Juan Pío de Montúfar y Larrea (Quito,29 May 1758 - Alcalá de Guadaira, Spain, 3 October 1818), II Marquis de Selva Alegre, was a statesman and political figure during the struggle for independence from Spain in Latin America.

== Biography ==
He was the son of Spaniard Juan Pío de Montúfar y Frasso, first Marquis of Selva Alegre and President of the Royal Audiencia of Quito from 1753 to 1761. He married Teresa Larrea y Villavicencio and had 6 children including Carlos Montúfar and Rosa de Montúfar.

He became inspired by the ideas of Enlightenment and a friend of Eugenio Espejo, Antonio Nariño, Francisco José de Caldas, and Manuela Cañizares.

On 10 August 1809, a group of Criollo Revolutionary intellectuals in the city of Quito deposed the Spanish ruler Manuel Ruiz Urriés de Castilla, and formed a provisional Junta, of which he became president.

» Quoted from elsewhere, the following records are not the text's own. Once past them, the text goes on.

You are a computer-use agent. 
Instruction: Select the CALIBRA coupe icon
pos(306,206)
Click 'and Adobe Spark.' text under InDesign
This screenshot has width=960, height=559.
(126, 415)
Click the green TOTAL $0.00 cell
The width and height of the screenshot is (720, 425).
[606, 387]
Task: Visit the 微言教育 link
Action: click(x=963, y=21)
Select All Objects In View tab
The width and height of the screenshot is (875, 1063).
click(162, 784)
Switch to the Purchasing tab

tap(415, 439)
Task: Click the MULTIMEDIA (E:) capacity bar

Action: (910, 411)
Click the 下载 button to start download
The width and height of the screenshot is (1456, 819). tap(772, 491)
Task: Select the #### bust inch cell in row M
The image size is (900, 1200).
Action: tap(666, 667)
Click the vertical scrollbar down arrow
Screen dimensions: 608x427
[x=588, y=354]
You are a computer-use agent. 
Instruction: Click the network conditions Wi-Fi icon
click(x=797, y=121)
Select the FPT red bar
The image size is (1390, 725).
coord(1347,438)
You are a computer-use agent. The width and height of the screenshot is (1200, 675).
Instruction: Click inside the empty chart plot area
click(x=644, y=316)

This event is known in Ecuador and other countries in the region as the First Cry of Hispanic American Independence, because it constituted the beginning of the emancipation process of Latin America.

Lack of support from the masses, disagreements among members of the Junta itself, as well as opposition from the governors of a number of departments led to the curtailment of the movement. Montúfar informed José Fernando de Abascal y Sousa, Viceroy of Peru of his willingness to work for the restoration of the legitimate Government. He escaped the imprisonment and execution of the other conspirators.

His son Carlos Montúfar, who had arrived in Quito with the position of Royal Commissioner, formed a second Junta of which he was named vice president. But, like the first, this second Junta also had a very short duration.

Three years later, by order of General Toribio Montes, Montúfar was taken prisoner and sent to Loja, chained and in irons. His assets, estates and properties were confiscated, and at the beginning of 1818 he was exiled to Cádiz, Spain. There he spent his last days in prison and died on 15 October of that same year 1818.